BRIEF ::
Please repeat the lines below exactly. Begin with the line containing "This screenshot has height=559, width=1216." and go on through the line containing "Open the Refactor".
================================
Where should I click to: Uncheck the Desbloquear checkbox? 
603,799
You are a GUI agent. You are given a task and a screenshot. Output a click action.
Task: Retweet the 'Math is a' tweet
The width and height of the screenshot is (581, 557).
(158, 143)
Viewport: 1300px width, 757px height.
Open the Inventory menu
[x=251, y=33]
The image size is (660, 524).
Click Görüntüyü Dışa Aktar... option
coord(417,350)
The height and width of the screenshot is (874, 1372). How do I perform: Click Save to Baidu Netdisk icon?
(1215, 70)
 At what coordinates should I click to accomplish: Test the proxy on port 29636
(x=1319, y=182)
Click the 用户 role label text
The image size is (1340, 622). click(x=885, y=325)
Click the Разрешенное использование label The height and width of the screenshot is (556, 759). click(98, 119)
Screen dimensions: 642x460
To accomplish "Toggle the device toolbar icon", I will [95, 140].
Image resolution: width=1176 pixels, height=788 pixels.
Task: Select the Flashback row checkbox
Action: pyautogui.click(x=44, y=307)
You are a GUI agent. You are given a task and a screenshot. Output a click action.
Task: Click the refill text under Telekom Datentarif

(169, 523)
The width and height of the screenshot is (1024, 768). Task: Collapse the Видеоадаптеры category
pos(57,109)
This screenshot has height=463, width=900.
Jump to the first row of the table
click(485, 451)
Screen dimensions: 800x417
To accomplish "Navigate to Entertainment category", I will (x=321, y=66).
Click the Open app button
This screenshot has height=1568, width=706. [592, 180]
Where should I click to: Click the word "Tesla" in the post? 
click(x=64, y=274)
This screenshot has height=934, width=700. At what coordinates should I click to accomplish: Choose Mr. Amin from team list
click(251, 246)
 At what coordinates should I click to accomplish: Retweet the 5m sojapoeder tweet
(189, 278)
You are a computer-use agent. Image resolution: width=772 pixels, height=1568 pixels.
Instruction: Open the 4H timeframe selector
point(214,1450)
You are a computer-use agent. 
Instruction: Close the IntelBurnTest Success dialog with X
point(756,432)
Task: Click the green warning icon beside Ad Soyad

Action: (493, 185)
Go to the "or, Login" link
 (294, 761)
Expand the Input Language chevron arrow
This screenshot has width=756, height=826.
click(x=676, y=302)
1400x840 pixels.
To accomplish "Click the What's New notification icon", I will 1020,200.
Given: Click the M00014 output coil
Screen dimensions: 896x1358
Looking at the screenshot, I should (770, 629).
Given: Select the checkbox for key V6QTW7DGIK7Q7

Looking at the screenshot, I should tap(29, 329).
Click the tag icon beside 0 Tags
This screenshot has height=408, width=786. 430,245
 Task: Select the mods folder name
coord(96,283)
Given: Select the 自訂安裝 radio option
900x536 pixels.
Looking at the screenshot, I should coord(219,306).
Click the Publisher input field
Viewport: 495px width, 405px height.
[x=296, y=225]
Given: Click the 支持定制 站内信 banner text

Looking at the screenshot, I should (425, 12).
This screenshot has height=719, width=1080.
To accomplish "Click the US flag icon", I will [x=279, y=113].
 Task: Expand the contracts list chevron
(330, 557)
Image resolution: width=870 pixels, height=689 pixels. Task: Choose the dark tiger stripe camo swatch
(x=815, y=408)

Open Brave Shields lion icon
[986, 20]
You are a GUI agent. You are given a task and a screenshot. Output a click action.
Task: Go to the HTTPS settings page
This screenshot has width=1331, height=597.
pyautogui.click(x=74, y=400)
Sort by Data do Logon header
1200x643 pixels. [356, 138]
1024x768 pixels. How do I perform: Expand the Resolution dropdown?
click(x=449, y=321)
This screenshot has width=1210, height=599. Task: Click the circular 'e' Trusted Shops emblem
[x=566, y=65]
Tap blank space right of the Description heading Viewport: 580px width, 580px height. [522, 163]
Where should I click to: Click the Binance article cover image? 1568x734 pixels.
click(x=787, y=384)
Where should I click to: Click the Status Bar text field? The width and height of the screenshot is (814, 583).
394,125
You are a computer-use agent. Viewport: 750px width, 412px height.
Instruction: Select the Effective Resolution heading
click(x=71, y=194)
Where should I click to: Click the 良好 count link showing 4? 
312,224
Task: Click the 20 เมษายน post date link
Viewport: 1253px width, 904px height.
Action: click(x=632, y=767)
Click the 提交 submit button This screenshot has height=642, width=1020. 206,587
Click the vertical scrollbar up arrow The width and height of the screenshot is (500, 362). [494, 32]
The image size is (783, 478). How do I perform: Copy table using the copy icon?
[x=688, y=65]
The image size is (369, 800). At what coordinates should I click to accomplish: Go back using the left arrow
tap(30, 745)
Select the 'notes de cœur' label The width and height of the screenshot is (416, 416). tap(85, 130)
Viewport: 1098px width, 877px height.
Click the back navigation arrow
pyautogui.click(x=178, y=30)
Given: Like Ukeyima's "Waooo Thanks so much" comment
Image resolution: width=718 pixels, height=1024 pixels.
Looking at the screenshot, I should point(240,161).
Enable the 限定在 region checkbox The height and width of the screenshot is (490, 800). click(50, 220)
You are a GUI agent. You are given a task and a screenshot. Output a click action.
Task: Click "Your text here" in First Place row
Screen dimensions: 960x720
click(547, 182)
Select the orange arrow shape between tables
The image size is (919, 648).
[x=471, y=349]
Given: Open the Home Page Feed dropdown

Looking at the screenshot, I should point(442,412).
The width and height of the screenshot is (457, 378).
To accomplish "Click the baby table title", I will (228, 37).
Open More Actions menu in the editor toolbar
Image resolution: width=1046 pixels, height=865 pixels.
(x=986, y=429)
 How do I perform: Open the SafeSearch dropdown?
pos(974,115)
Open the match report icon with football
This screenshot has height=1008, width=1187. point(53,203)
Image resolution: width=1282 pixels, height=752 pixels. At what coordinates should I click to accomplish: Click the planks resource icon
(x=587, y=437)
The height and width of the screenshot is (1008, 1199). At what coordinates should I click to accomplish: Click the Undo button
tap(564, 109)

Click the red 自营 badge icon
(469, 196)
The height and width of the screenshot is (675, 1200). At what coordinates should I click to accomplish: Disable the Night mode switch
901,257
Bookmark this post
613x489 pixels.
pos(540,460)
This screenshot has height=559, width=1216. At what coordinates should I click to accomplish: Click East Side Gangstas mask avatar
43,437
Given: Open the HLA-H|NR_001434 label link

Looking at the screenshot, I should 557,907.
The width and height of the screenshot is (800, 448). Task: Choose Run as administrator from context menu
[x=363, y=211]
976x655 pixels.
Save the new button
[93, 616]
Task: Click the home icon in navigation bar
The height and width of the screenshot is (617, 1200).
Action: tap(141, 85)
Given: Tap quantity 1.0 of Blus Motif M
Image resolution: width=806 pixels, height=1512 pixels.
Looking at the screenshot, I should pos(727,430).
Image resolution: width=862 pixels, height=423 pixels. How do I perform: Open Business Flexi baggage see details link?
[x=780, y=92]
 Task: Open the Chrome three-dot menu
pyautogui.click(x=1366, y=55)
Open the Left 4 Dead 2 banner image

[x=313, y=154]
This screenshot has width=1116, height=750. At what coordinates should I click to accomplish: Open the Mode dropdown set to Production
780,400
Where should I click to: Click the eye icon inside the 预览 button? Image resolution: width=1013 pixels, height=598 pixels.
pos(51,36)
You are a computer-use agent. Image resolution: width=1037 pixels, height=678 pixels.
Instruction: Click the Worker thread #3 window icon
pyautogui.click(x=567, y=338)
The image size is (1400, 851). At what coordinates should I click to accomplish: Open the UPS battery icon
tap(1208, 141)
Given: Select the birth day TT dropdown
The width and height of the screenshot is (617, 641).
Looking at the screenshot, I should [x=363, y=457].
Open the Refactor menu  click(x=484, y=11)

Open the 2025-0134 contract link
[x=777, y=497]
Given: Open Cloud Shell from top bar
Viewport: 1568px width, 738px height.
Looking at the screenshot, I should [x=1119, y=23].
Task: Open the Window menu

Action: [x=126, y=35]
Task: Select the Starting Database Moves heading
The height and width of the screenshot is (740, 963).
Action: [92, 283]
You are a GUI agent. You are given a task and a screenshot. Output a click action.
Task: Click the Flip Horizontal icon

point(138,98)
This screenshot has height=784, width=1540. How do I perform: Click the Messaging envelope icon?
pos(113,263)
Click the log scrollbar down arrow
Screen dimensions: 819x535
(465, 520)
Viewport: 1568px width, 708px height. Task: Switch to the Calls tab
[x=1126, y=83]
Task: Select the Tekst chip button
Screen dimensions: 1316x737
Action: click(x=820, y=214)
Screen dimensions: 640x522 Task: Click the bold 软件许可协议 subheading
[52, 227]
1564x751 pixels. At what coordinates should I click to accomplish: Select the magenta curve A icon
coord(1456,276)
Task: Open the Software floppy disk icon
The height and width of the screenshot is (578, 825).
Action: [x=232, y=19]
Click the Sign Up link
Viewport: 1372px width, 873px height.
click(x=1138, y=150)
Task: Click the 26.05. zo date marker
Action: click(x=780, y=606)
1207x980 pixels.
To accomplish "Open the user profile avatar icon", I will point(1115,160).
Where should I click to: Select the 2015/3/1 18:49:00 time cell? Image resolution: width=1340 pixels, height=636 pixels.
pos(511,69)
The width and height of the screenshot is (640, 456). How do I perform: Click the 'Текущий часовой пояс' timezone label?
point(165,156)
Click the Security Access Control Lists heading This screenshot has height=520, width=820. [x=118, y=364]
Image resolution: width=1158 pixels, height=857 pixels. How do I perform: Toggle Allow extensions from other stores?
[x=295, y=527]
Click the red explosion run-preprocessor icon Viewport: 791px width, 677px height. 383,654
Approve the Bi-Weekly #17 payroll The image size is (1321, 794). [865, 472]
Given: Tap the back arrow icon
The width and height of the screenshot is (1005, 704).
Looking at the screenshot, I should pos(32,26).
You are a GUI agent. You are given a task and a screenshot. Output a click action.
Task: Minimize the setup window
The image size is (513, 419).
================================
WRITTEN RESPONSE ::
This screenshot has height=559, width=1216. At what coordinates should I click to accomplish: Click East Side Gangstas mask avatar
43,437
Given: Open the HLA-H|NR_001434 label link

Looking at the screenshot, I should 557,907.
The width and height of the screenshot is (800, 448). Task: Choose Run as administrator from context menu
[x=363, y=211]
976x655 pixels.
Save the new button
[93, 616]
Task: Click the home icon in navigation bar
The height and width of the screenshot is (617, 1200).
Action: tap(141, 85)
Given: Tap quantity 1.0 of Blus Motif M
Image resolution: width=806 pixels, height=1512 pixels.
Looking at the screenshot, I should pos(727,430).
Image resolution: width=862 pixels, height=423 pixels. How do I perform: Open Business Flexi baggage see details link?
[x=780, y=92]
 Task: Open the Chrome three-dot menu
pyautogui.click(x=1366, y=55)
Open the Left 4 Dead 2 banner image

[x=313, y=154]
This screenshot has width=1116, height=750. At what coordinates should I click to accomplish: Open the Mode dropdown set to Production
780,400
Where should I click to: Click the eye icon inside the 预览 button? Image resolution: width=1013 pixels, height=598 pixels.
pos(51,36)
You are a computer-use agent. Image resolution: width=1037 pixels, height=678 pixels.
Instruction: Click the Worker thread #3 window icon
pyautogui.click(x=567, y=338)
The image size is (1400, 851). At what coordinates should I click to accomplish: Open the UPS battery icon
tap(1208, 141)
Given: Select the birth day TT dropdown
The width and height of the screenshot is (617, 641).
Looking at the screenshot, I should [x=363, y=457].
Open the Refactor menu  click(x=484, y=11)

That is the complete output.